The last time I rode to the end of Cull Canyon was 7/25/11. Other than the first stretch that was getting repaved, the road was fine. The condition was similar to the stretch of road leading into Palomares. Not sure of the current condition though.

I was also doing a Redwood/Skyline/Pinehurst loop 7/30/11 afternoon. Definitely a great spot to ride! :thumbsup:


----------



## jetdog9 (Jul 12, 2007)

rockridge said:


> You have to respect someone who goes up Pinehurst aka Painhurst twice in one day


I started on the loop so the legs were fresh, and the compact crank helps of course. Definitely not setting any land speed records. I wanted to see what the ride was like in both directions, so I did one clockwise loop and one counterclockwise loop and interestingly my times were about equal on both.
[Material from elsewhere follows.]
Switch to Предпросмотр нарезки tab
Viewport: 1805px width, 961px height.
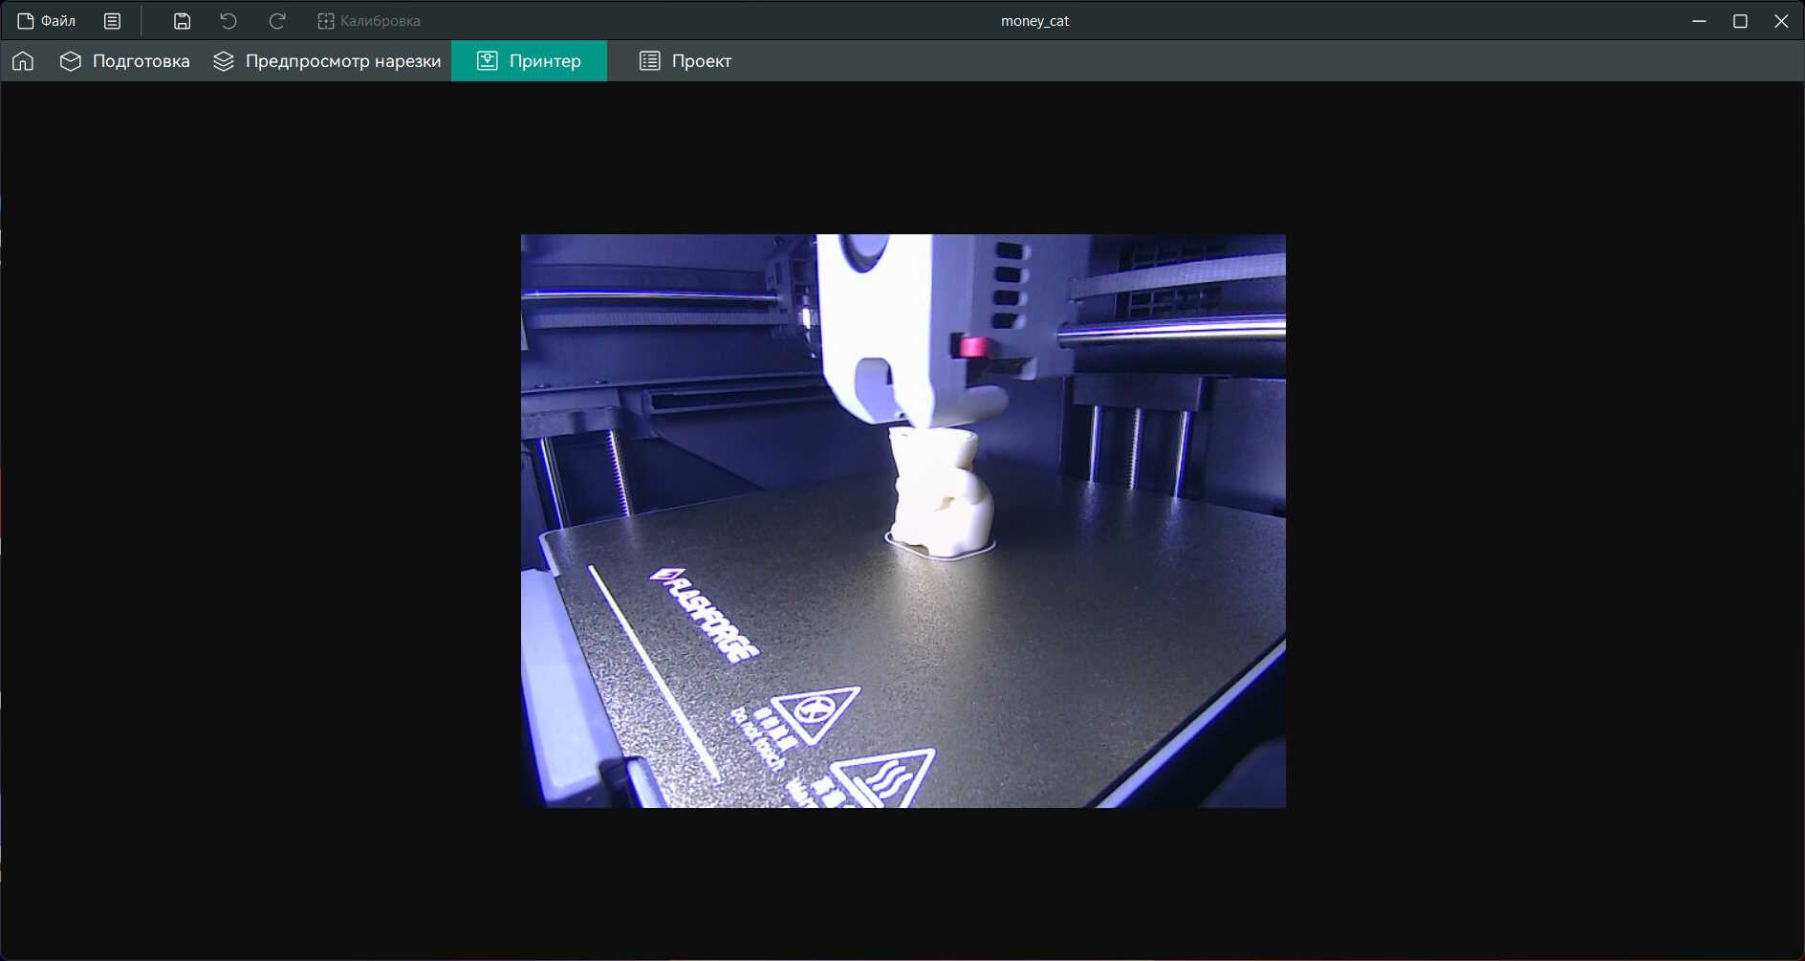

I think I preferred counter.



vwvapor said:


> The last time I rode to the end of Cull Canyon was 7/25/11. Other than the first stretch that was getting repaved, the road was fine. The condition was similar to the stretch of road leading into Palomares. Not sure of the current condition though.


Thanks for the info, sounds worth a go.


----------



## rockridge (Nov 17, 2004)

*Rock around the Clock*

Clockwise meaning down Pinehurst and Counter meaning up?


----------



## rhauft (Aug 8, 2006)

I live about 2mi. from the top of Redwood/Skyline so if its not raining, you'll probably find me somewhere on "the loop".


----------



## masornia925 (Jan 14, 2011)

i've always heard of this loop and decided to drive around it to check it out and it was amazing! Def plan to ride it soon, any suggestions on whether i should try clockwise vs counter for my first time, or should i ask which way has the easiest climbs? ; )


----------



## jetdog9 (Jul 12, 2007)

It's short enough you can probably do it both directions, the loop is just about 13 miles on the dot. I enjoyed counter-clockwise (up the steep part of Pinehurst, I believe, were you come out on top at Skyline) more. In either direction I think you get a decent amount of climbing (and descending).


----------



## smoo (Sep 20, 2007)

This is my favourite ride from Berkeley (I'm not local but I'm based here this summer). I come up tunnel, do the Skyline/Redwood/Pinehurst loop and then finish by going over Grizzly Peak and down Euclid.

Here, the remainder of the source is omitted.